[Material for finding items]
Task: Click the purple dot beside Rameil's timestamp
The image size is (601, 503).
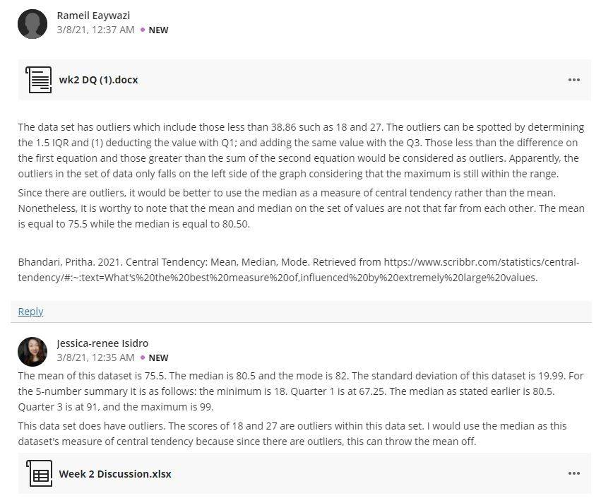Action: coord(143,30)
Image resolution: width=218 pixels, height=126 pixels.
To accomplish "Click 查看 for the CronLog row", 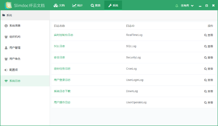I will pos(209,69).
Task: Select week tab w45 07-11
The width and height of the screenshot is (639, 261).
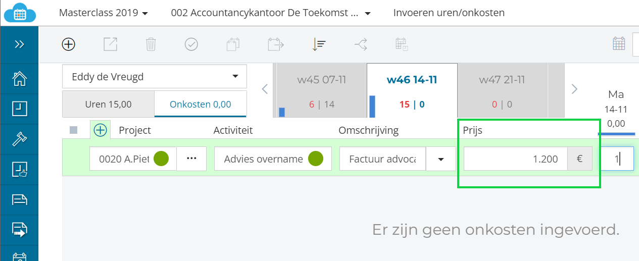Action: [x=322, y=91]
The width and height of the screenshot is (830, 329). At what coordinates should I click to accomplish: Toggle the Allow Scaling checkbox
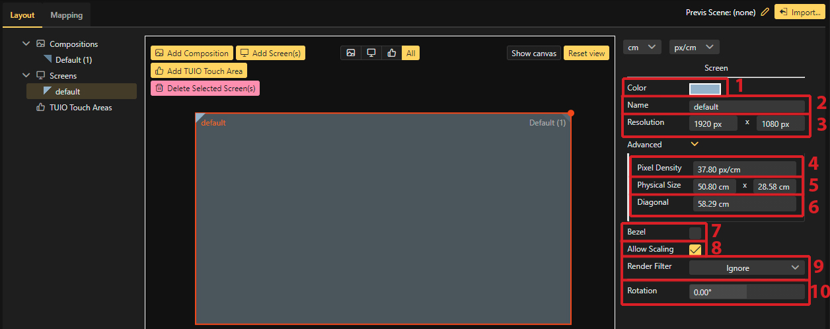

### Objective
Copy out the lines of the material word for word, starting with the line that contains "Task: Select week tab w45 07-11" and going on through the end of the material. Don't include the pictures in your answer.

### Final result
Task: Select week tab w45 07-11
The width and height of the screenshot is (639, 261).
Action: [x=322, y=91]
The width and height of the screenshot is (830, 329). At what coordinates should I click to accomplish: Toggle the Allow Scaling checkbox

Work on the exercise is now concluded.